We next investigated whether the laxative effects of Urd are correlated with the subsequent abolition of the ER stress response. To achieve this, an alteration in the levels of key proteins of the PERK/eIF2-ATF4 pathway and IRE1α/XBP pathway were evaluated in the transverse colon of Lop-induced constipation rats treated with Urd. In the PERK/eIF2-ATF4 pathway, the levels of eIF2α phosphorylation and GADD34 transcripts were higher (43 and 29%, respectively) in the Lop+Vehicle treated group than the No treated group. However, these levels were almost restored in the Lop+Urd treated group, although the decreased levels were less than those of No treated group (Figure 3).

A similar change was observed in the IRE1α/XBP pathway. The greatest increase in the phosphorylation of IRE1α and XBP-1 transcript was observed in the Lop+Urd treated group, when compared with the Lop+Vehicle treated group (Figure 4). These results indicate that Lop-induced ER stress can be successfully abolished by the laxative effect of Urd treatment in the chronic constipation model.

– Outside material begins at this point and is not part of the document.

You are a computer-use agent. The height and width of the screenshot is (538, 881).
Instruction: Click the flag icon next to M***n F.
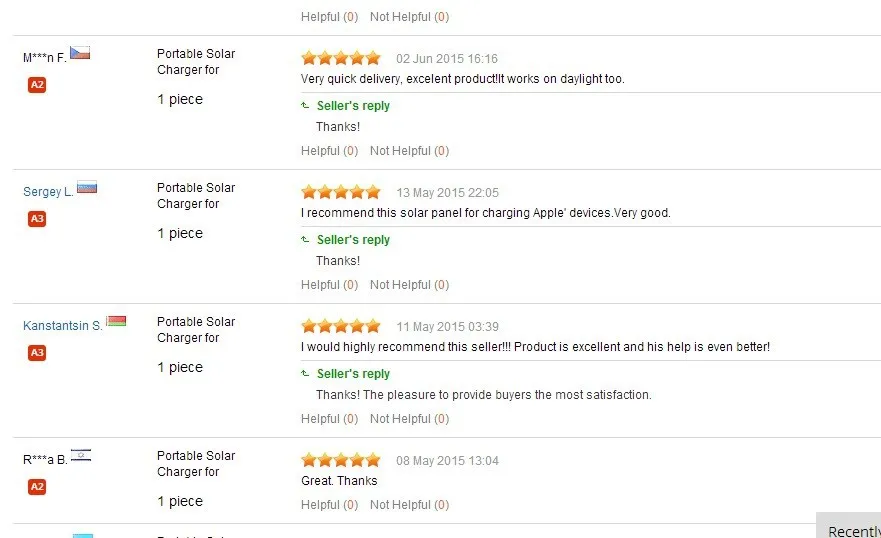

The prolonged unfolded protein response (UPR) activation is known to promote apoptosis [10]. In order to investigate the correlation between the laxative effects of Urd and ER stress-induced apoptosis, an alteration in the number of apoptotic cells and protein expression were analyzed in Lop+Urd treated rats. After Lop treatment, an increase in the number of apoptotic cells with high fluorescence was observed in tissue sections of the transverse colon. However, there was a significant disappearance in the fluorescence in the Lop+Urd treatment group when compared to the Lop+Vehicle treated group (Figure 5A). Similar results were observed for Bax/Bcl-2 expression; the increase of Bax and Bcl-2 expression levels in the Lop+Vehicle treated group recovered in the Lop+Urd treated group (Figure 5B). These results suggest that the laxative effect of Urd improves the ER stress-induced apoptosis.